H+ buffering by histidine reduces net negative charge of plasma proteins by increasing cationic charges, not through decreased anionic charges. The impression that albumin is a weak anion probably derives from the coincidence that net charge difference of amino acids (n=15) nearly equals number of histidine molecules (n=16) in albumin. This unique coincidence is not duplicated in hemoglobin, which has a neutral charge, despite having 15 times more histidine than albumin. If a genetic mutation exchanged all anionic amino acids for cationic amino acids in albumin, its buffering capacity would now be only slightly greater than the native albumin because of downward shift of pK of some lysines, but net charge would now be strongly positive.

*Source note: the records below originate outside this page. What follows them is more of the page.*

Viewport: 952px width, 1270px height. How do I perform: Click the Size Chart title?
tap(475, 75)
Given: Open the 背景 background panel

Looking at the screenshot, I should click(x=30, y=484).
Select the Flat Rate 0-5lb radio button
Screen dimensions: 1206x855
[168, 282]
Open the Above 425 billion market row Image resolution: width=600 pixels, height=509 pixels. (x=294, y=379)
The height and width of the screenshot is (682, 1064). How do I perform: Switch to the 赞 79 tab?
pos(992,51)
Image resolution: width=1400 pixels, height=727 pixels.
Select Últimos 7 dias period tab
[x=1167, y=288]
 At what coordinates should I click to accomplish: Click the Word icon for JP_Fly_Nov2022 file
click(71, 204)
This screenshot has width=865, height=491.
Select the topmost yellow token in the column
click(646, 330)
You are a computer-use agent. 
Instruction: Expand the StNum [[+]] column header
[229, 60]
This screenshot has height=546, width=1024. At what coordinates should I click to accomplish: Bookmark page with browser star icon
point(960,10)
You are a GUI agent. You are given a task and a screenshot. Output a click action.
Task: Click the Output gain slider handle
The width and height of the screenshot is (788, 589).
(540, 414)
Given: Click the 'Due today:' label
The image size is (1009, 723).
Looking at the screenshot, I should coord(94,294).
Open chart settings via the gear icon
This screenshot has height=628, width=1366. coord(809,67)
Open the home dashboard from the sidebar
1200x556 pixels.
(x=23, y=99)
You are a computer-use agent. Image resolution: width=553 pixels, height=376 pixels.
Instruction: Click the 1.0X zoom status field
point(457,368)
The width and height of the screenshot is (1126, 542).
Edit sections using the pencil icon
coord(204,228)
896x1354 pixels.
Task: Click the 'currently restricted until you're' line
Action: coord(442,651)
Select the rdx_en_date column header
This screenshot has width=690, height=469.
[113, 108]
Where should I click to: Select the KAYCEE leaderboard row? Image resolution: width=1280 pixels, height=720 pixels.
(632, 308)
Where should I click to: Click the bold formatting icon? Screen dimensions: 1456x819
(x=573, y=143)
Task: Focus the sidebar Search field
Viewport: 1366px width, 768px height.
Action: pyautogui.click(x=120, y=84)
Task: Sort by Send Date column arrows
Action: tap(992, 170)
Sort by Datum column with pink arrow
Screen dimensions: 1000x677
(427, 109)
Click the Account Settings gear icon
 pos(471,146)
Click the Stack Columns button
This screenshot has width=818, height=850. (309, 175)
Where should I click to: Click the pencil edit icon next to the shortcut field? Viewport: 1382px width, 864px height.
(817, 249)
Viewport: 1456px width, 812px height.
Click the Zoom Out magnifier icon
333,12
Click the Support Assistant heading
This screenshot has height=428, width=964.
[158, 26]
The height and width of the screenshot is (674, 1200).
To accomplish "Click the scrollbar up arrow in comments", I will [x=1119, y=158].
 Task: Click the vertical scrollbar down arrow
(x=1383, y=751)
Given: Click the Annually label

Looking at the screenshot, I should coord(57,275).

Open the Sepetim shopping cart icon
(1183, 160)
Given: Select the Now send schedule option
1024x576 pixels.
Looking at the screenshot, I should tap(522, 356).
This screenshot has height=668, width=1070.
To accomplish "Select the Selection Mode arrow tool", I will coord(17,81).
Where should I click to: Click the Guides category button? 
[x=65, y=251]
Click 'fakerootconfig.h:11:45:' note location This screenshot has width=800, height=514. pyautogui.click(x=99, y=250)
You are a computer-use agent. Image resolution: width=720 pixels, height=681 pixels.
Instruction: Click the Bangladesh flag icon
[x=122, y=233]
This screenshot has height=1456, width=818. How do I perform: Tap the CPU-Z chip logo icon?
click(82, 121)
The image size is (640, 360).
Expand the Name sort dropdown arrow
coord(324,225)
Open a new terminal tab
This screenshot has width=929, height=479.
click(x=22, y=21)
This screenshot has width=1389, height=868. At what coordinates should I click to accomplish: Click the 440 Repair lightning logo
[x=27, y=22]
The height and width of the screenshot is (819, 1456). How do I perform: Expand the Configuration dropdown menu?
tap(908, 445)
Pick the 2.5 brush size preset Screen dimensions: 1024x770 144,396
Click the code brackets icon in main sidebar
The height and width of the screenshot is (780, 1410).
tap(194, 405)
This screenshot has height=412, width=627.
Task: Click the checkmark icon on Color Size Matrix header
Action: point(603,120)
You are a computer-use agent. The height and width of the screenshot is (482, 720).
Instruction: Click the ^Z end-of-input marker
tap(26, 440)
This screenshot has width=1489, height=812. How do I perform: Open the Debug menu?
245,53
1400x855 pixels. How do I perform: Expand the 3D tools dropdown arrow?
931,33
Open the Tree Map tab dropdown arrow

Serum Strong Ion Gap Is Better than Serum Anion Gap as a Clinical Bedside Tool
Strong ion gap is calculated as apparent SID, measured as (Na+K+Ca+Mg)−(Cl+lactate+sulfate) minus effective SID, measured as weak anions+HCO3−+protein anions.10 Despite the use of complex terms implying some deep connection between SID and strong ion gap, the latter is merely another form of serum anion gap when all known electrolytes are included in its calculation. Its use does not require understanding the concept of SID. Yet, SID advocates often claim the (unproven) greater accuracy of strong ion gap over simple serum anion gap10,11 as evidence of superiority of the concept of SID. These claims are of course as meaningless as claiming serum anion gap including K+ is more accurate than without it.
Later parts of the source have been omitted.